Activity: Reproduce only the lines that begin at the line with "You are a computer-use" and run to the end of the entries; omit every picture.
--- Dataset ---
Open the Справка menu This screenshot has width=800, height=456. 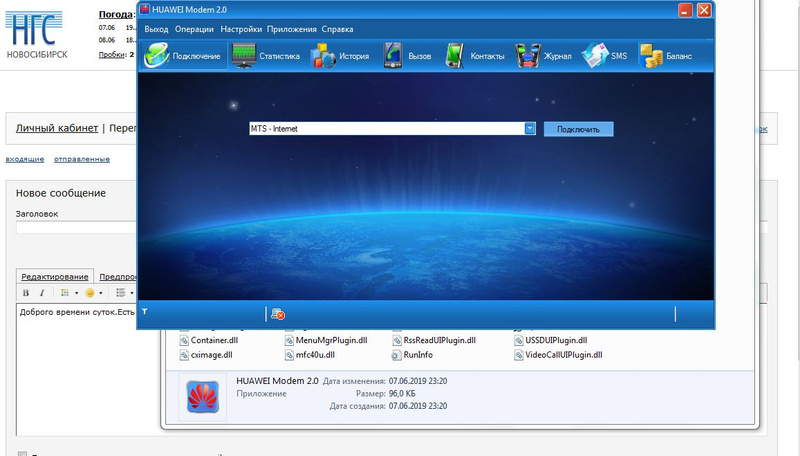click(337, 30)
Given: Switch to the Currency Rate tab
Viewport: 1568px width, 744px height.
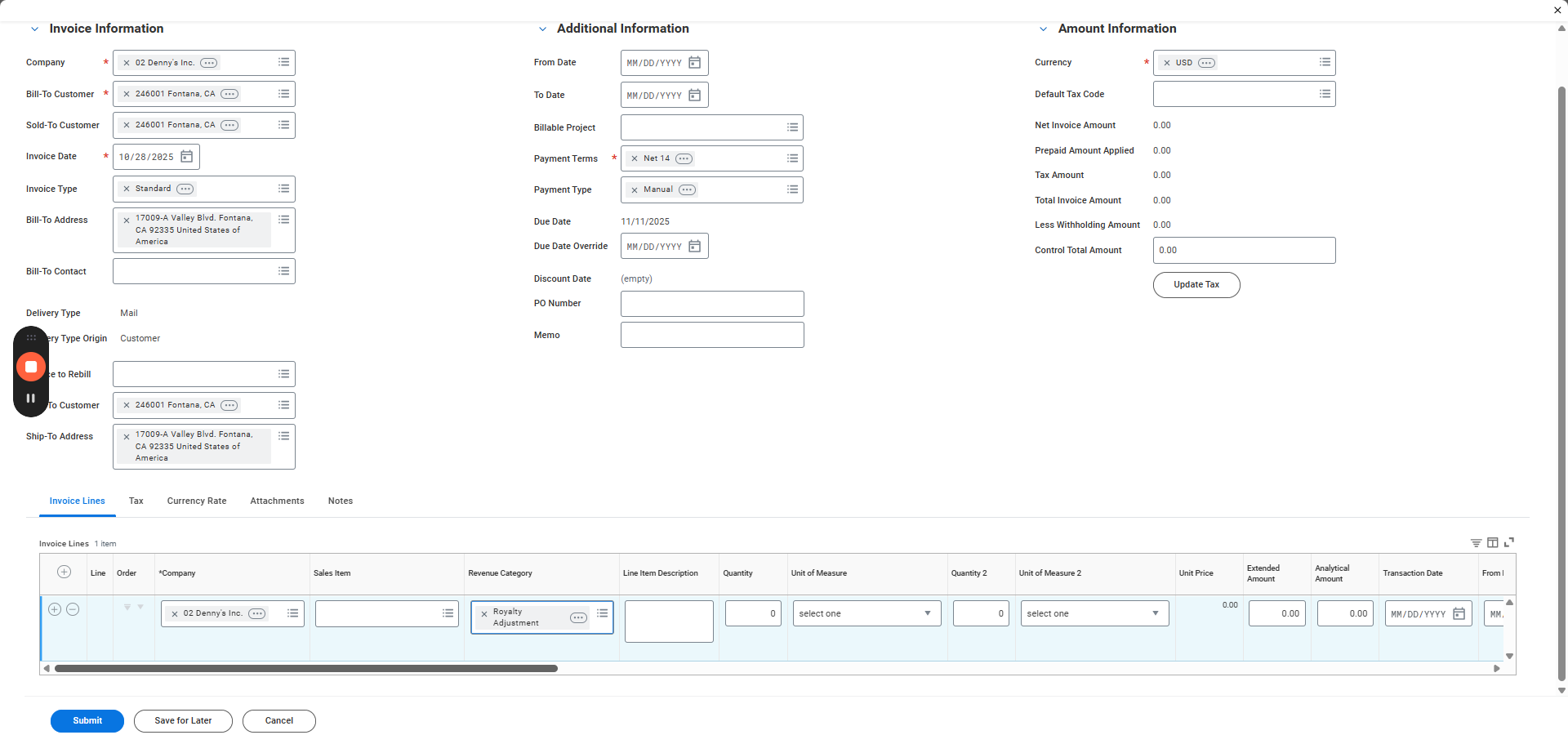Looking at the screenshot, I should (x=197, y=501).
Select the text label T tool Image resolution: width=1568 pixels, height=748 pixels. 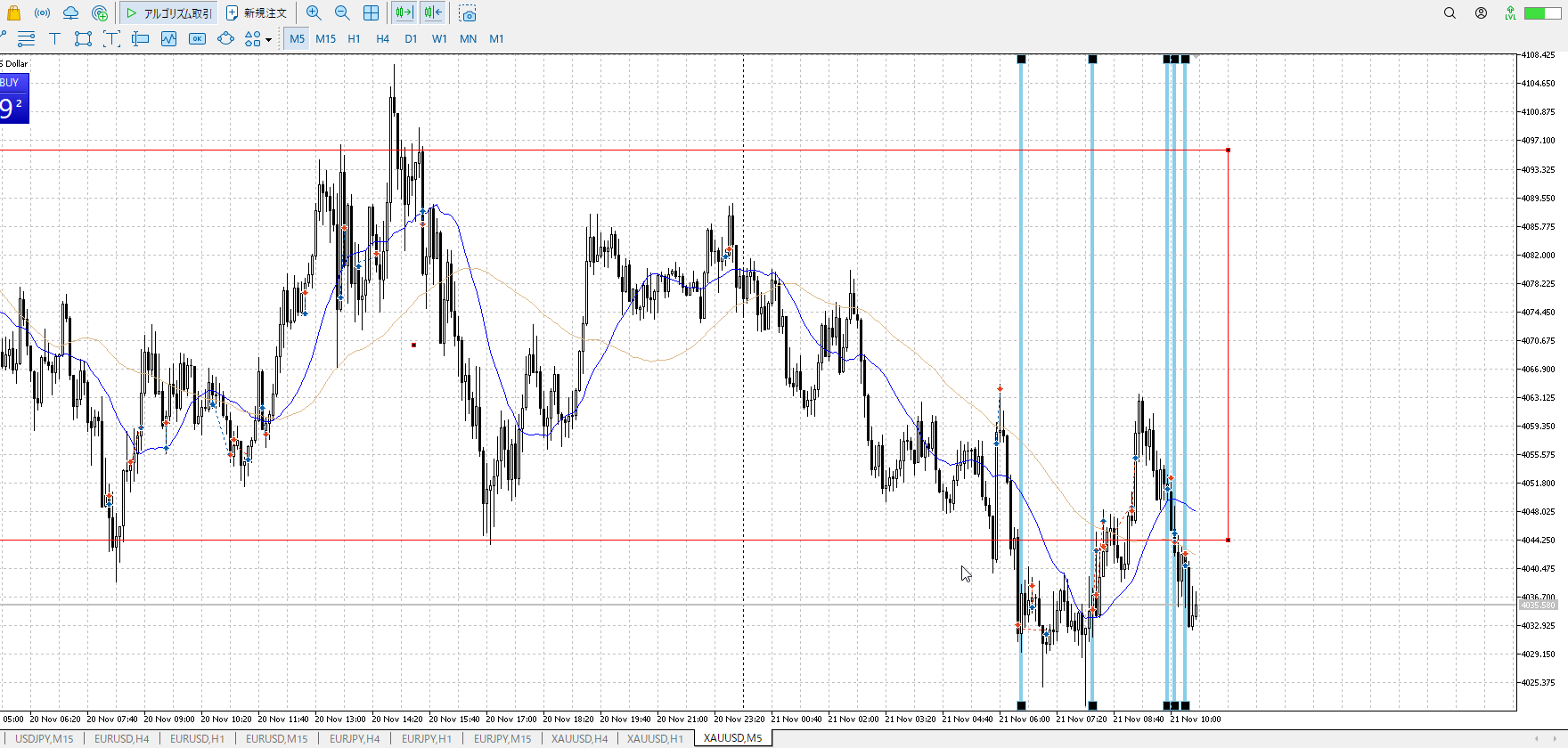click(x=54, y=38)
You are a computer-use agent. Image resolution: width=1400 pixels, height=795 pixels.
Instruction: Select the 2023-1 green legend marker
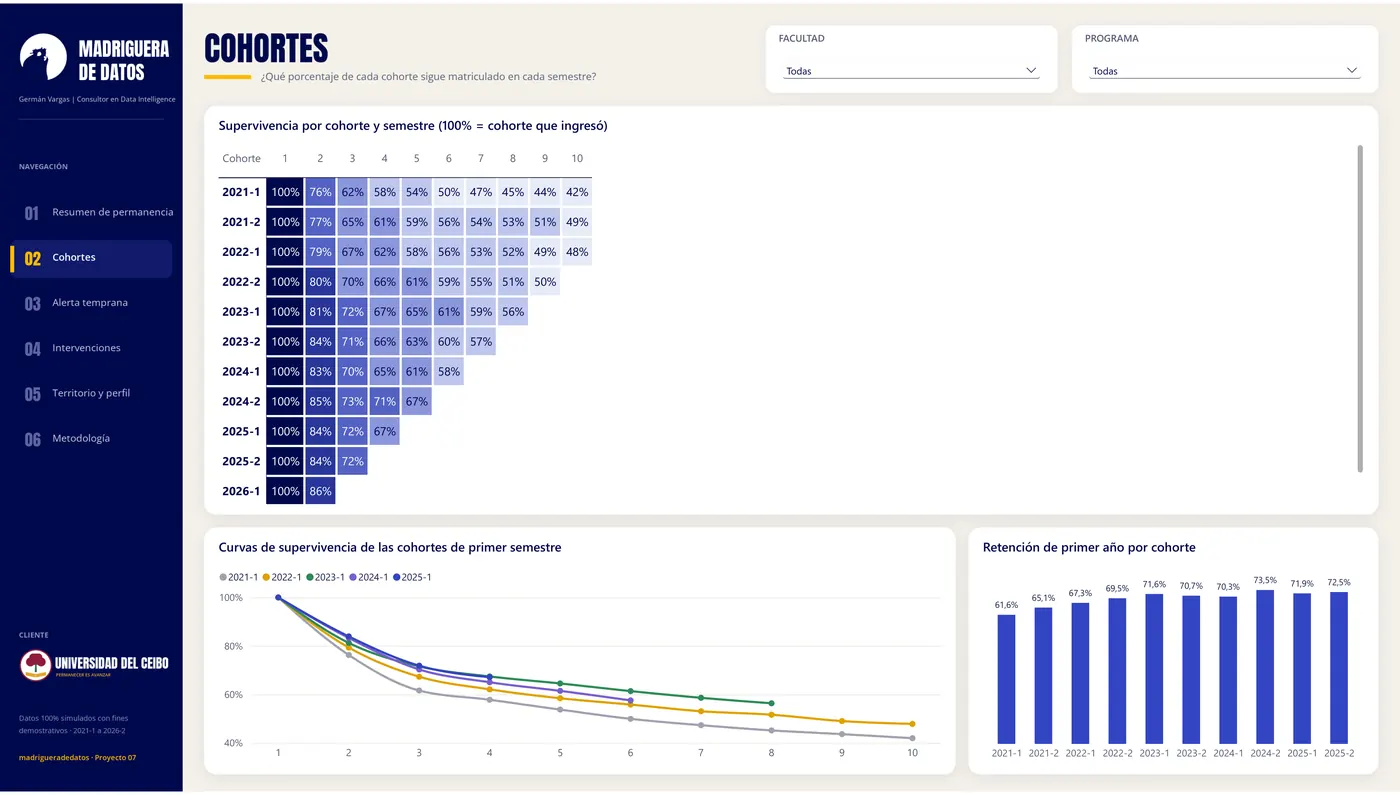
---
Exercise result:
You are a computer-use agent. Image resolution: width=1400 pixels, height=795 pixels.
Instruction: Select the 2023-1 green legend marker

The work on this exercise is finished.